Le retable d'Issenheim va être restauré!

Le retable d'Issenheim, chef-d'œuvre du gothique tardif conservé au musée Unterlinden et qui lui vaut sa renommée internationale, va être restauré grâce au mécénat de la Fondation du Patrimoine. Celle-ci alloue à la Société Schongauer, gestionnaire du musée, une subvention de 100.000 euros pour la restauration de cette œuvre monumentale. La délégation Alsace de la Fondation du Patrimoine va également s'employer à convaincre des entreprises régionales d'intervenir en faveur du projet.
Une convention de mécénat sera signée
jeudi 28 avril 2011 à 17h
au musée Unterlinden de Colmar (68),
par Charles de Croisset, président de la Fondation du Patrimoine,
et Jean Lorentz, président de la Société Schongauer,
en présence de Pierre Goetz, délégué régional Alsace de la Fondation du Patrimoine,
Gilbert Meyer, maire de Colmar,
Denis Louche, directeur régional des affaires culturelles,
et Delphine Gougeon, directrice des affaires culturelles et du sport au Conseil Régional d'Alsace.

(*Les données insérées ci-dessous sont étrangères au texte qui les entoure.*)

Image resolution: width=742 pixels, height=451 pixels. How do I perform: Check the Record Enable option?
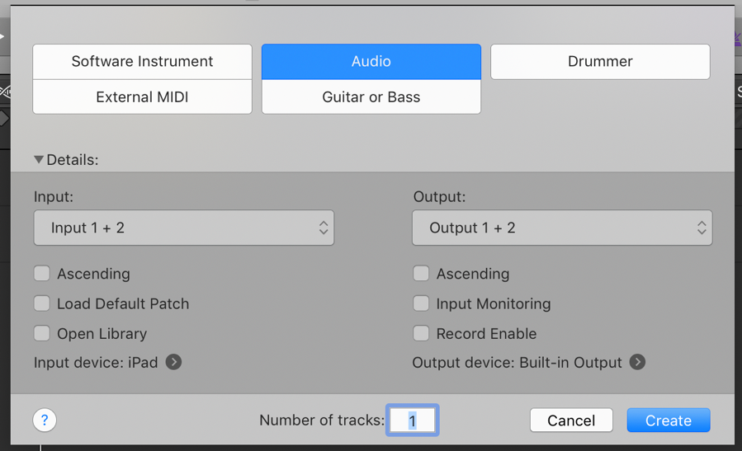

Il ne s'agit pas d'une restauration fondamentale nécessaire lorsqu'une œuvre est ruinée, ce qui n'est pas le cas du retable d'Issenheim. Les restauratrices Carole Juillet et Florence Meyerfeld proposent de fait un amincissement des derniers vernis. Le dégagement de certains repeints maladroits et dénaturant l'œuvre de Grünewald en masquant la composition originale seront aussi nécessaires (par exemple le ciel étoilé de la Résurrection et la présence dans le même panneau de soldats en arrière-plan qui aujourd'hui sont invisibles).
Cette restauration permettra de parfaire l'étude du retable, en complément des analyses scientifiques réalisées par le Centre de recherche et de restauration des musées de France (C2RMF) entre 2000 et 2004.
Le retable est constitué d'un ensemble de plusieurs panneaux peints qui s'articulent autour d'une caisse centrale dans laquelle prennent place des sculptures. Il possède au total trois faces illustrées. Les volets pouvaient être ouverts pour illustrer les différentes périodes liturgiques durant le culte, lors des fêtes correspondantes. Pendant les jours ordinaires, c'est la Crucifixion qui était donnée à voir aux malades.
C'est une œuvre de grandes dimensions (3,30 m de haut et 5,90 m de large) qui répond à un programme iconographique dense: représenter la vie du Christ et celle de saint Antoine l'Ermite (231-356). Grünewald y mêle réalisme morbide et fantastique, maniérisme et dépouillement, intensité dramatique et naturalisme, réalisant un ensemble monumental, unique et sans précédent.
Il est resté conservé dans le couvent des Antonins d'Issenheim jusqu'à la Révolution et pour empêcher sa destruction, il est transporté à Colmar, en 1792, à la Bibliothèque Nationale du District. En 1852, il est transféré dans l'église de l'ancien couvent des Dominicaines d'Unterlinden, où il constitue le joyau du musée qui s'y organise alors et où il ne cesse de fasciner et d'envoûter ceux qui le contemplent.